In theory, a branch or jump does not cause any information loss if there is no other predecessor instruction to its target. It is only the coalescing of control flow paths that causes logically necessary bit erasure, and then only enough bits to distinguish between the incoming paths. More to the point, if there is sufficient information in the program state to distinguish the paths, no bits have been logically erased at all.
The major burden of reversible instruction set design, then, is allowing the programmer to remove redundant but physically represented information which would otherwise have to be erased dissipatively. This is accomplished by a process we call "uncopying", an instruction- level equivalent to the retraction stage of a retractile logic operation.
For example, consider that register A contains the sum of registers B and C, as if from executing
ADD A, B, CWe can reset A to 0 (the default "empty" value) by
UNADD A, B, CThe UNADD operation is performed by exactly the same retractile adder which was used for the ADD, (Fig 1.) but using the second, or retraction, timing on the latch clock.
For abstract logical reversibility, ERASE could push the information onto a stack (or tape). With this proviso, the definition of the rest of the instruction set is such that the program could be run in reverse, inverting its function, reading from the tape or stack at each point an ERASE was to be executed in reverse.

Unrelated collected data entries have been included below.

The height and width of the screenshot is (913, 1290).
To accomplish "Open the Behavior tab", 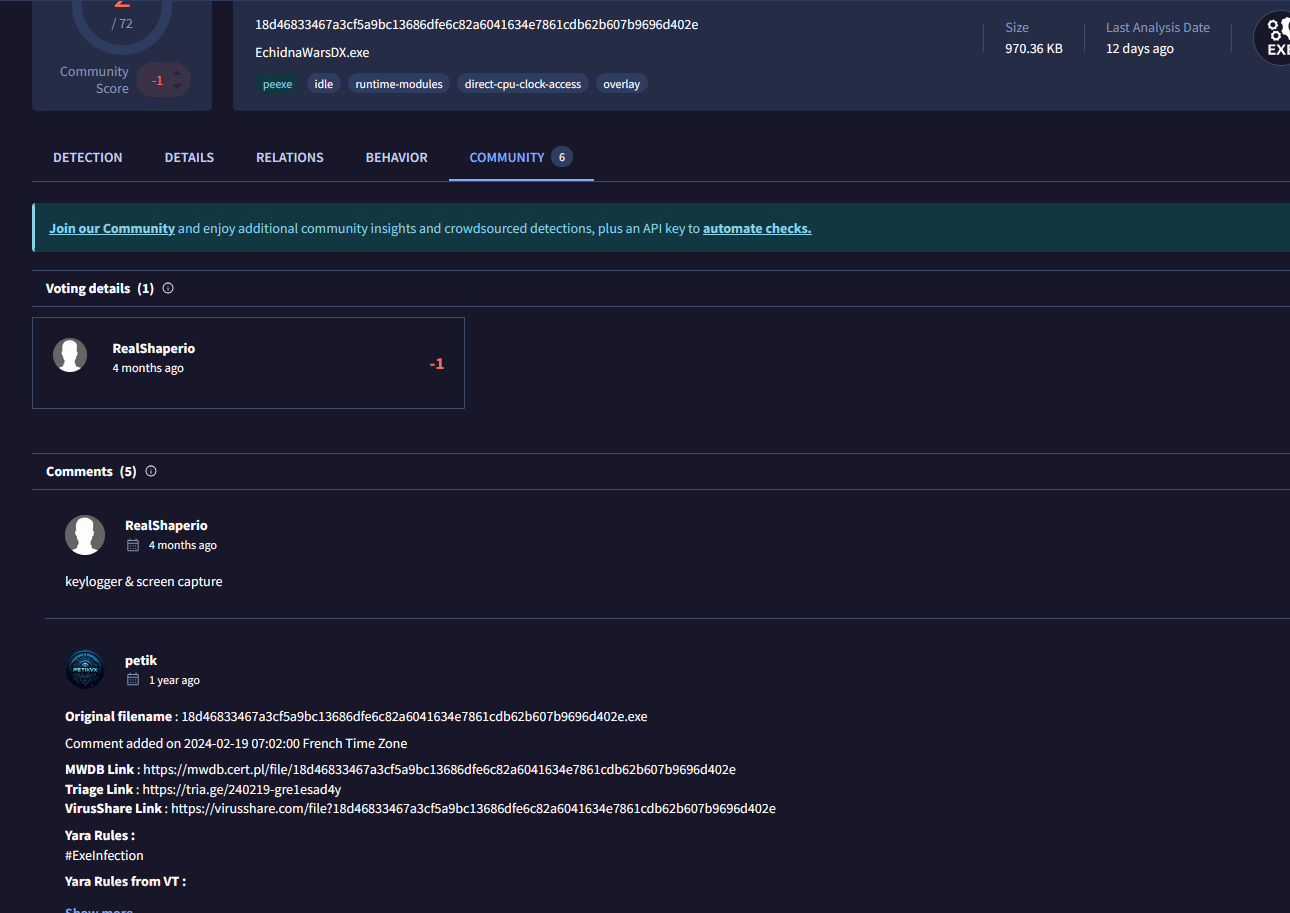I will (396, 157).
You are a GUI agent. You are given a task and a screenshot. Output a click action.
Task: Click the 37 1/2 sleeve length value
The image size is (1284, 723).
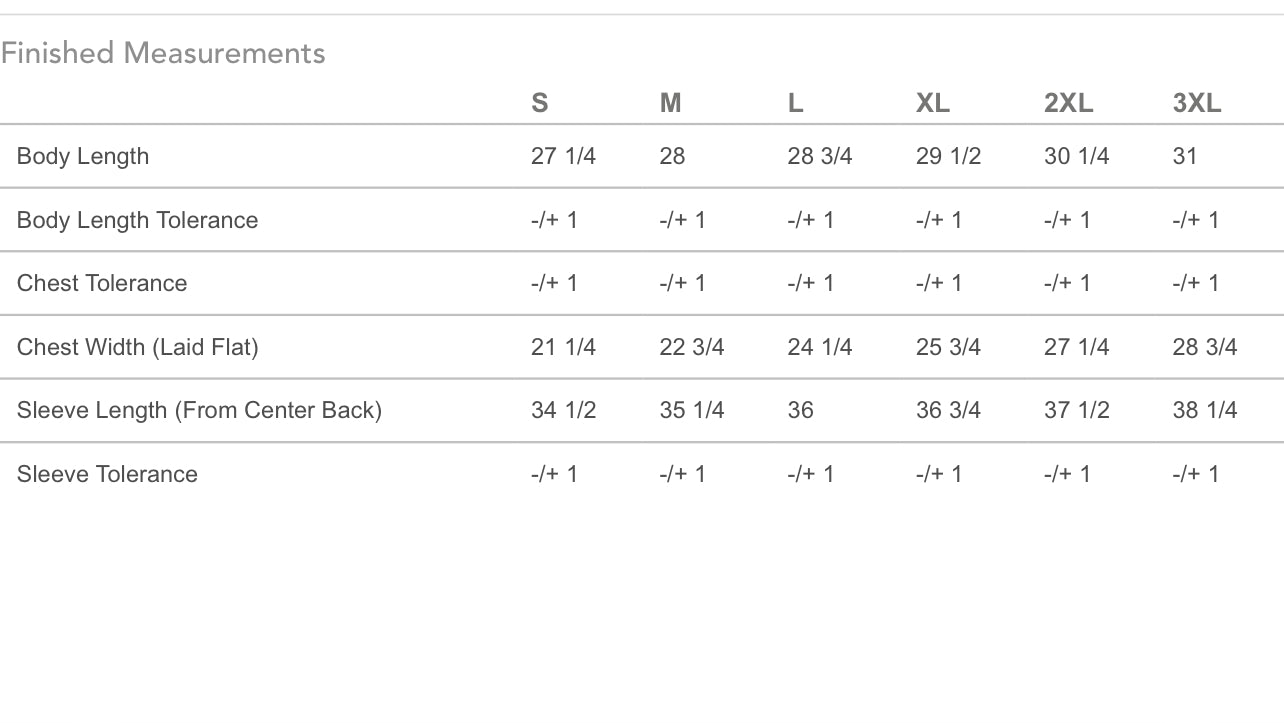1076,410
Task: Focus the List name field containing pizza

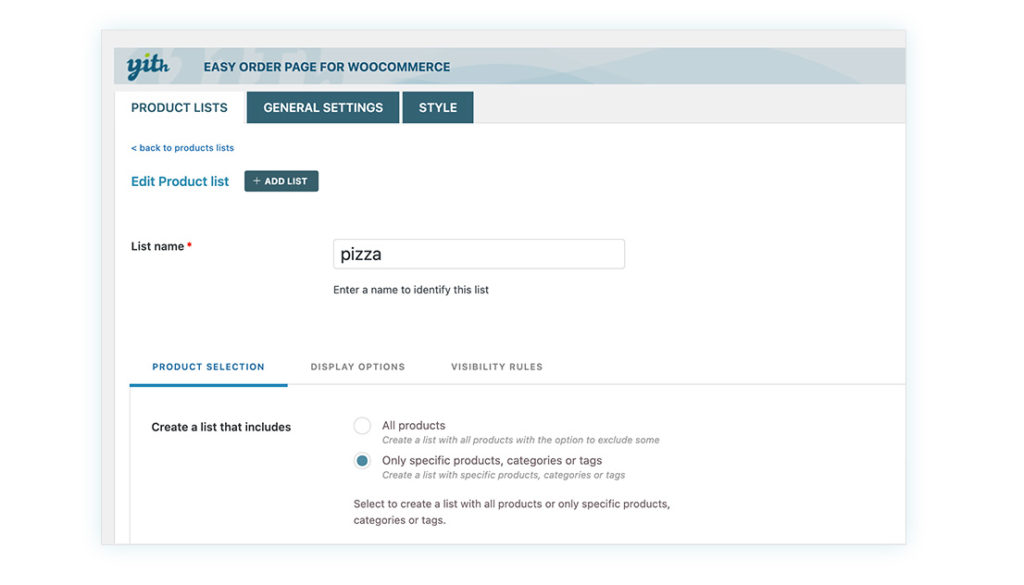Action: (478, 254)
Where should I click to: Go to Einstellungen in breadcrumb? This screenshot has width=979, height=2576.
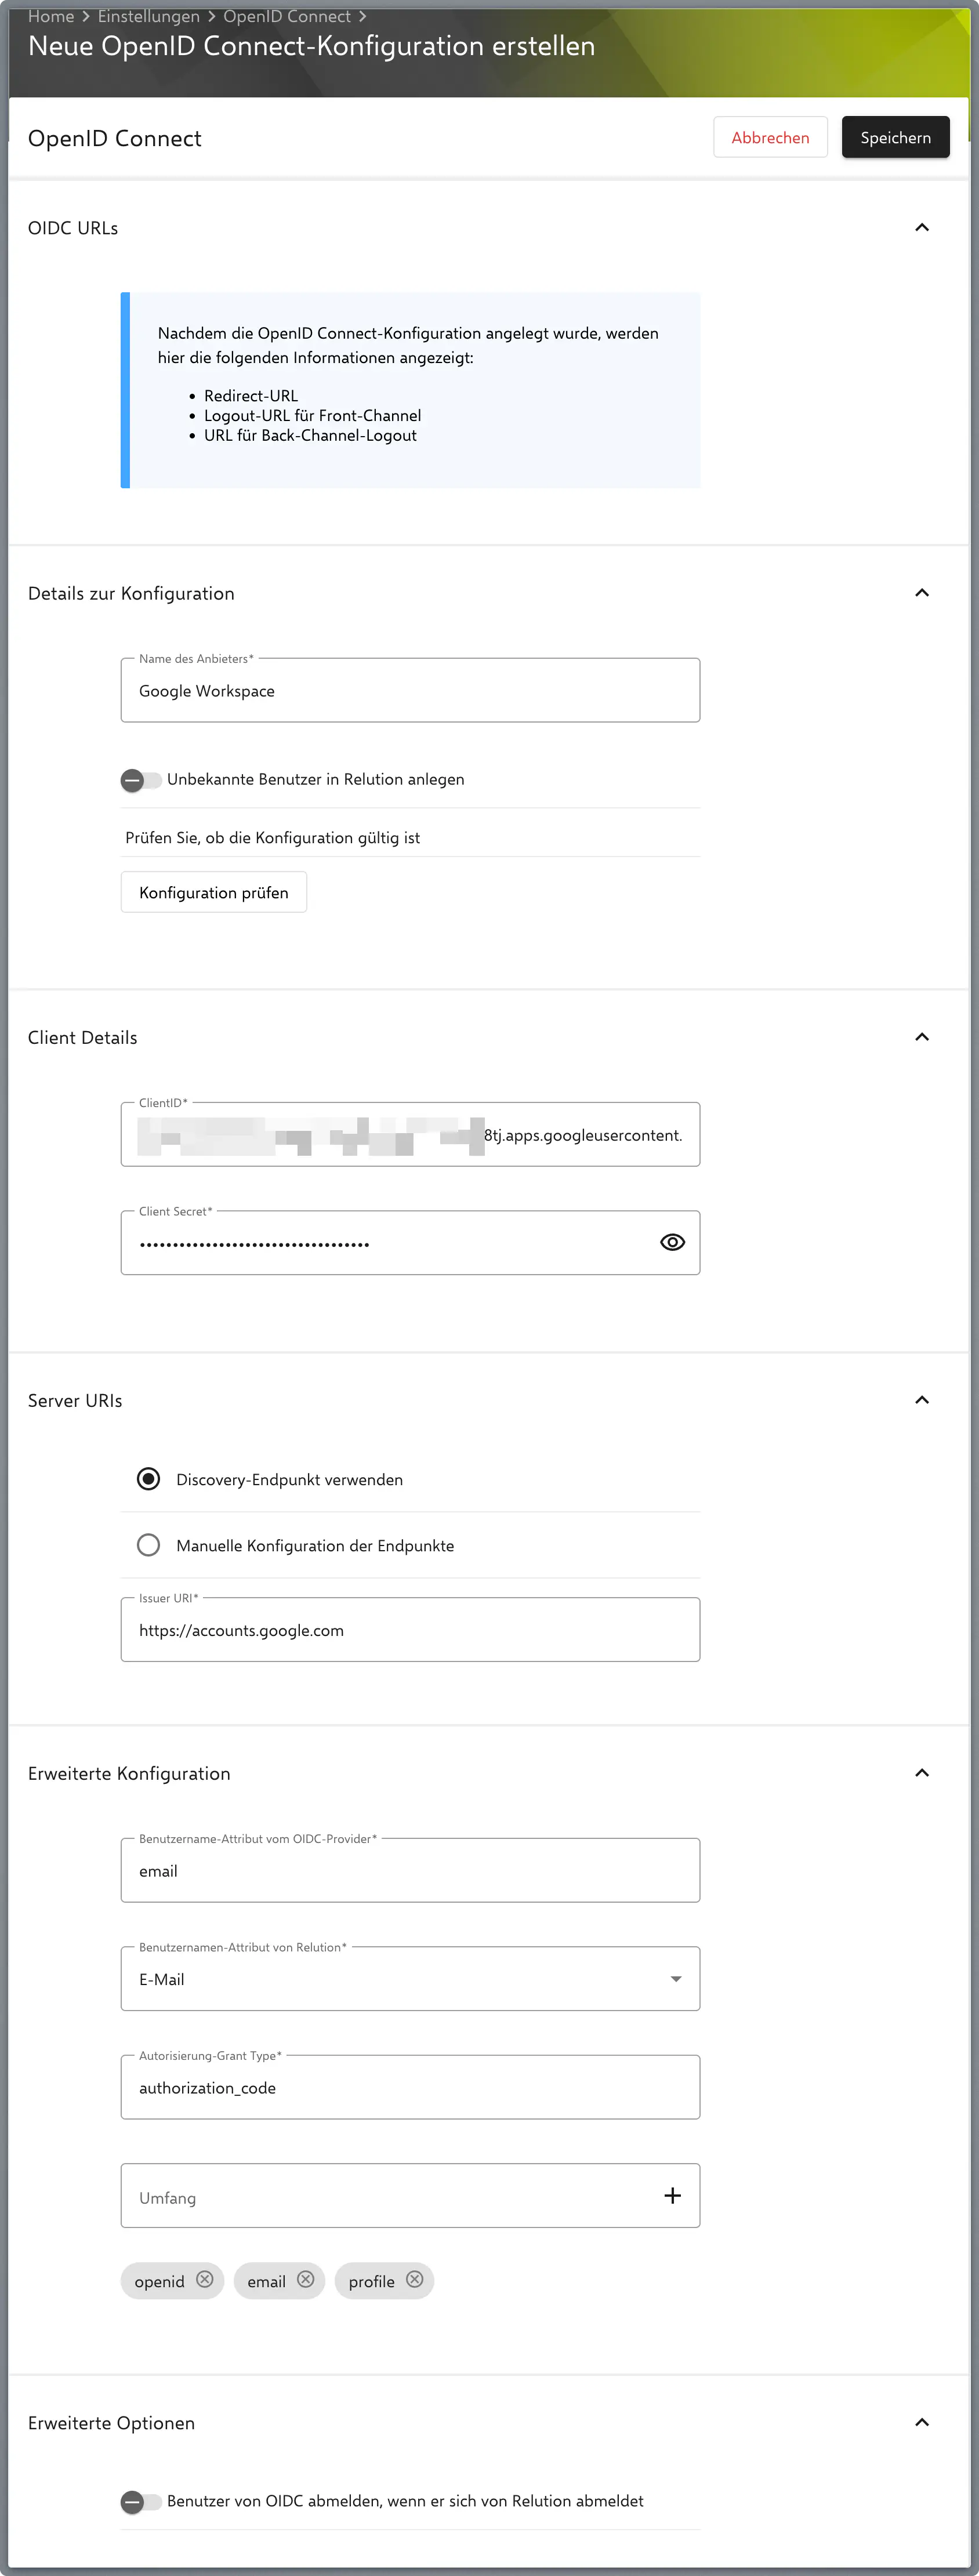tap(148, 16)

For a more practical physical interpretation, we conjecture that computers will eventually operate at such efficiencies that bit erasure is the primary heat-generating mechanism (see Drexler[92]). Such a computer might have a thermostatically controlled clock, and frequency of bit erasure might be one of the more critical bounds on operating speed.
Simply for perspicuity and keeping irrelevant mechanism to a minimum, we will adopt the convention that a physical dissipation means is employed that dissipates only when a 1 bit is being erased (e.g., if 1 is represented by postitve voltage and 0 by ground voltage, and dissipation is by connecting the charge to ground through a resistance.) This convention allows us to execute ERASE on word-length data but count as erased only those bits which might have been 1.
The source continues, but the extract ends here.